Current Edition

Calliditas reveals pivotal setanaxib data

Results are from the company’s phase 2 head and neck cancer trial with lead NOX inhibitor candidate.

Calliditas Therapeutics has announced interim data from its phase 2 trial treating patients with squamous cell carcinoma of the head and neck (SCCHN) with its lead NOX 1 and 4 inhibitor, setanaxib.

The wider trial is a randomised, placebo-controlled proof-of-concept study researching the effect of setanaxib 800mg twice daily in conjunction with pembrolizumab 200mg IV – administered every three weeks.

The study has duly delivered encouraging early clinical progression-free survival (PFS) results and supports the presumed anti-fibrotic action offered by setanaxib. This particular element of the research involved 20 individuals with recurrent or metastatic SCCHN. Among these, 16 patients had evaluable tumour size and PFS related results.

In addition, 12 patients had tumour biopsies before and after treatment, which were evaluable for biomarker analysis.

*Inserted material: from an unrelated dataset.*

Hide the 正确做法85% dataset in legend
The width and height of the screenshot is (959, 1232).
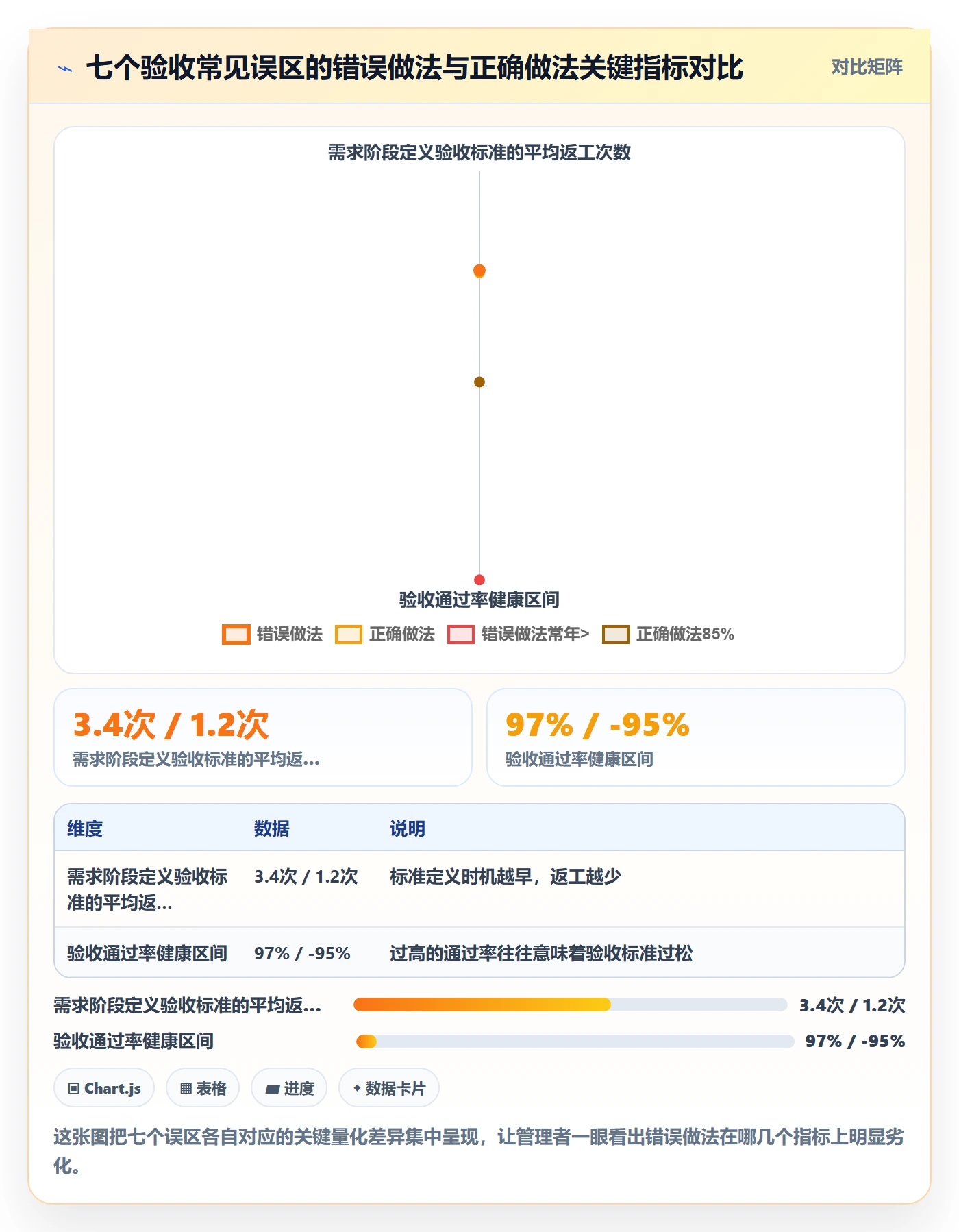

Due to the small sample size and heterogeneity of the patient population, any inferences from the interim analysis should be treated with caution.

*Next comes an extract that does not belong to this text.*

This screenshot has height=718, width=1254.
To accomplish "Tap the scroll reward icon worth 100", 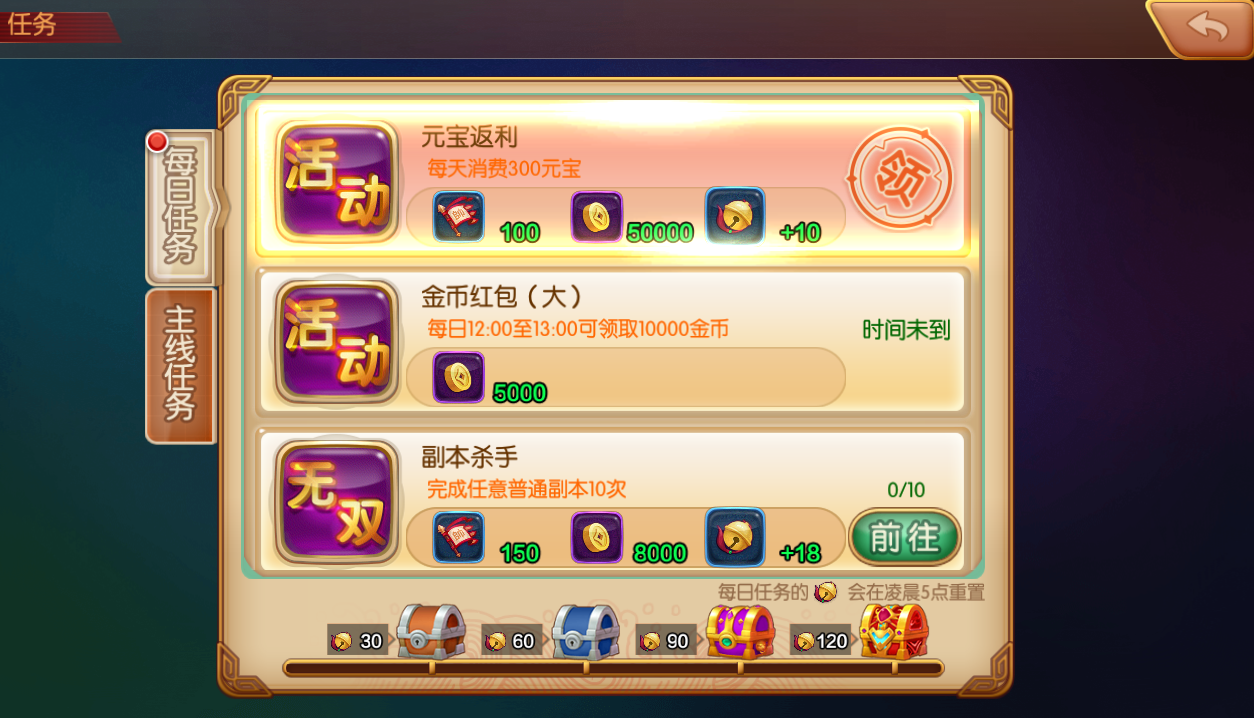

Transcriptomic analysis demonstrated that the two top pathways impacted by the therapy were fibrosis-related signalling pathways. This provided evidence for the mode of action relating to modulation of activated fibroblasts, as well as the continuing clinical programmes.

Meanwhile, pathology studies showed preliminary evidence of an increase in immunological activity within tumours of patients treated with setanaxib.

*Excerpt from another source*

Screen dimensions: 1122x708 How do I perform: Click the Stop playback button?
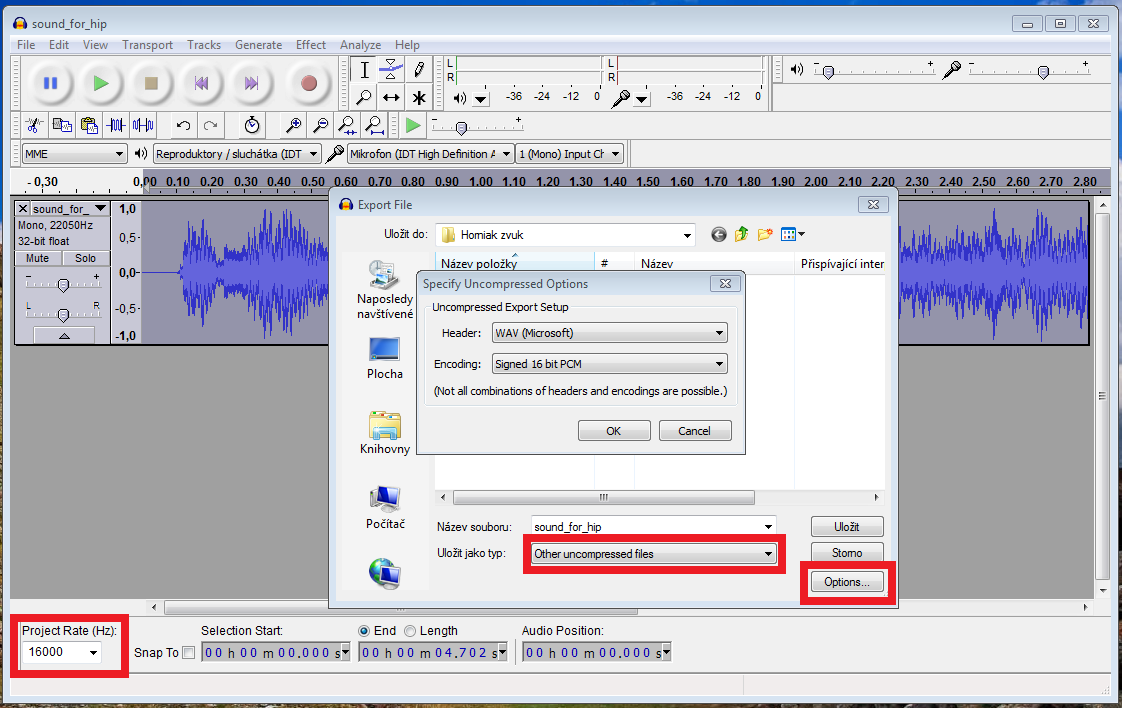click(151, 84)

In regards to PFS, seven out of the 16 evaluable patients were progression-free with either stable disease or partial response. Of these, six were in the setanaxib cohort and one was in the placebo group. Six of the seven people remained on the study drug at the time of the data emerging, with the longest period on drug being reported as 21 weeks (relating to a patient in the setanaxib arm).

Renée Aguiar-Lucander, chief executive officer at Calliditas, reflected: “Based on the encouraging clinical and transcriptomic results, data clearly supports the continuation of the trial, which will read out on tumour size and progression-free survival in the full trial population next year.”

She added: “Also, it is interesting that the transcriptomic results clearly pointed to a beneficial impact on two fibrosis-related signalling pathways, supporting the presumed mode of action as well as our pipeline programs. We are excited about the potential of setanaxib in disease areas where today treatment options are limited.”